I have seen nano setups with a solenoid from places like GLA that are $170 for a kit, which seems quite high considering a normal size CO2 system from Milwake is $80.

So, does anyone have a good quality but small footprint system with a solenoid to recommend? I already have a paintball canister.

Thanks!


----------



## blink (Feb 22, 2012)

You can get an adapter to install a regular milwaukee regulator/solenoid on a paintball canister. Might be the best bet for something functional and affordable.


----------



## samamorgan (Dec 31, 2011)

You won't find anything tiny and affordable.

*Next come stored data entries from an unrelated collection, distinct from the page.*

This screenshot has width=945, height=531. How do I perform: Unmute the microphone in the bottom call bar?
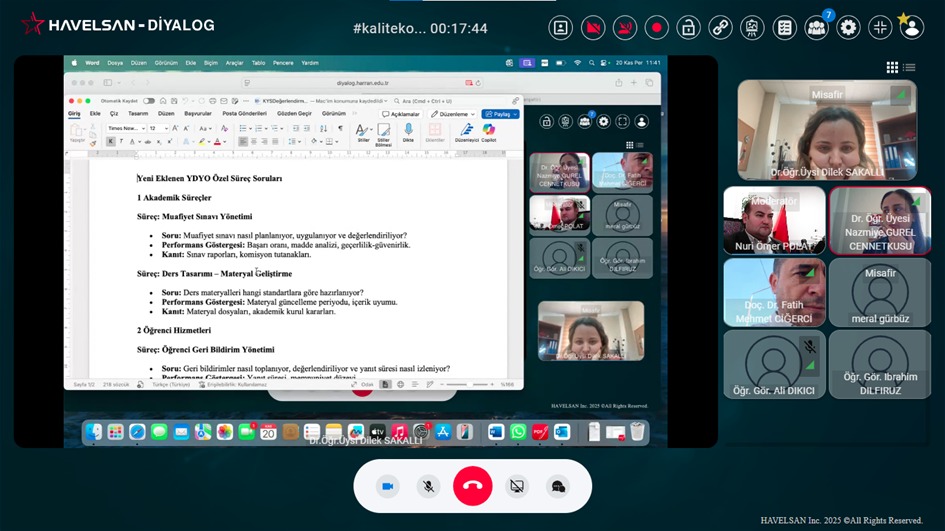428,486
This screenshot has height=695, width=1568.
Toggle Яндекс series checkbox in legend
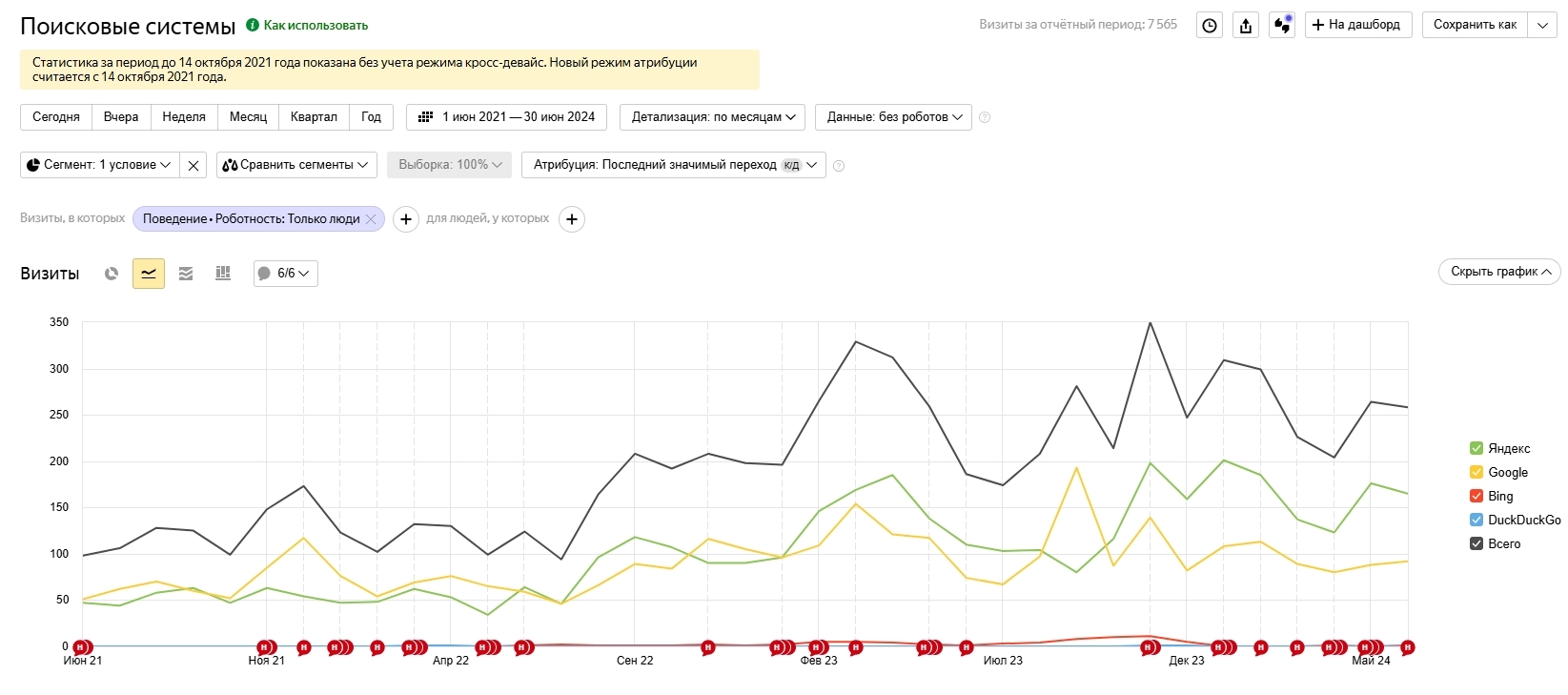click(1476, 448)
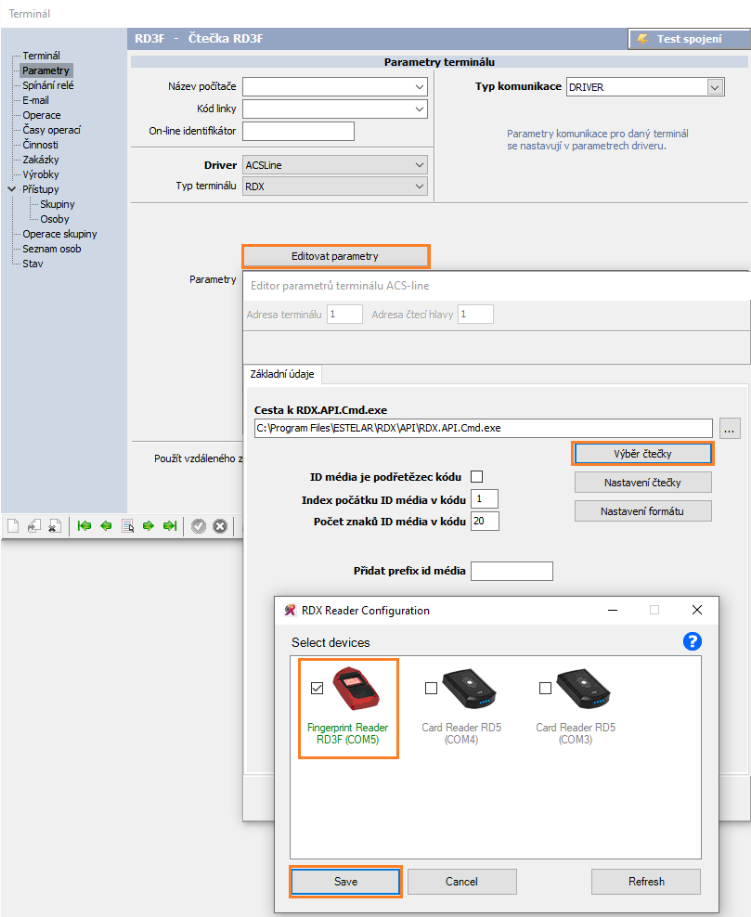Click the Přidat prefix id média field
This screenshot has width=751, height=917.
[x=511, y=571]
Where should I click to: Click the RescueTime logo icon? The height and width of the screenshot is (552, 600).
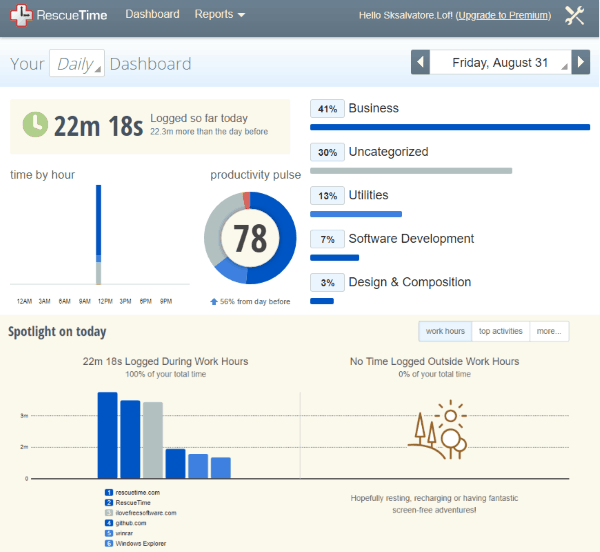[20, 15]
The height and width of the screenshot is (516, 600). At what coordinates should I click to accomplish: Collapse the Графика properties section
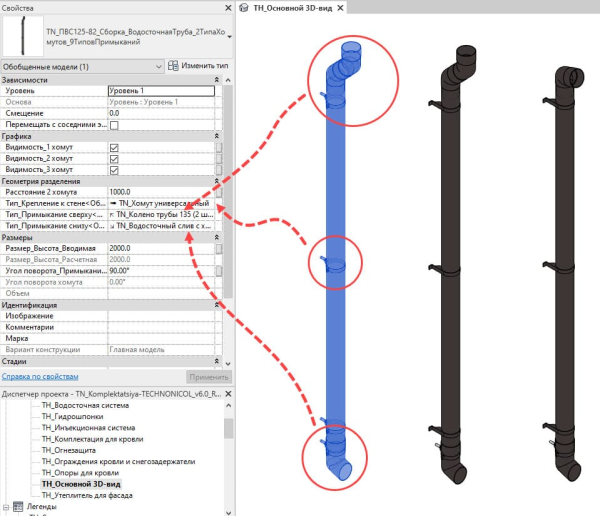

Best thing i can think of is http://greenleafaquariums.com/co2-regulators/atomic-paintball-co2-regulator-v2.html. Things become _less_ affordable as they get smaller, not more. Smaller systems that actually still regulate the pressure take more precision macining and present several design challenges, therefore are more expensive to reproduce.

The disposable systems from fluval aren't actual regulators, so you wouldnt be able to put a solenoid on one without considerable cost and hassle.


----------



## fusiongt (Nov 7, 2011)

For really small there's always ada and do! aqua's setups 









http://www.adana-usa.com/index.php?main_page=product_info&cPath=65_66&products_id=678










http://www.adana-usa.com/index.php?main_page=index&cPath=76_2


----------



## Tiger (Apr 17, 2012)

The ada and do aqua ones are the perfect size, but they do not seem to have a solenoid, and buying their disposable cartridges will really add up (not to mention the initial cost being well over $100 anyway). They were the first ones I looked at since I go to Aqua Forest regularly, but I just don't think it's worth spending all of that if there is no solenoid. 

I'm now debating between going with the Milwaukee and having it take up a bunch of space on my desk (and being pretty ugly) and the twice as expensive Atomic Paintball regulator from ADA. 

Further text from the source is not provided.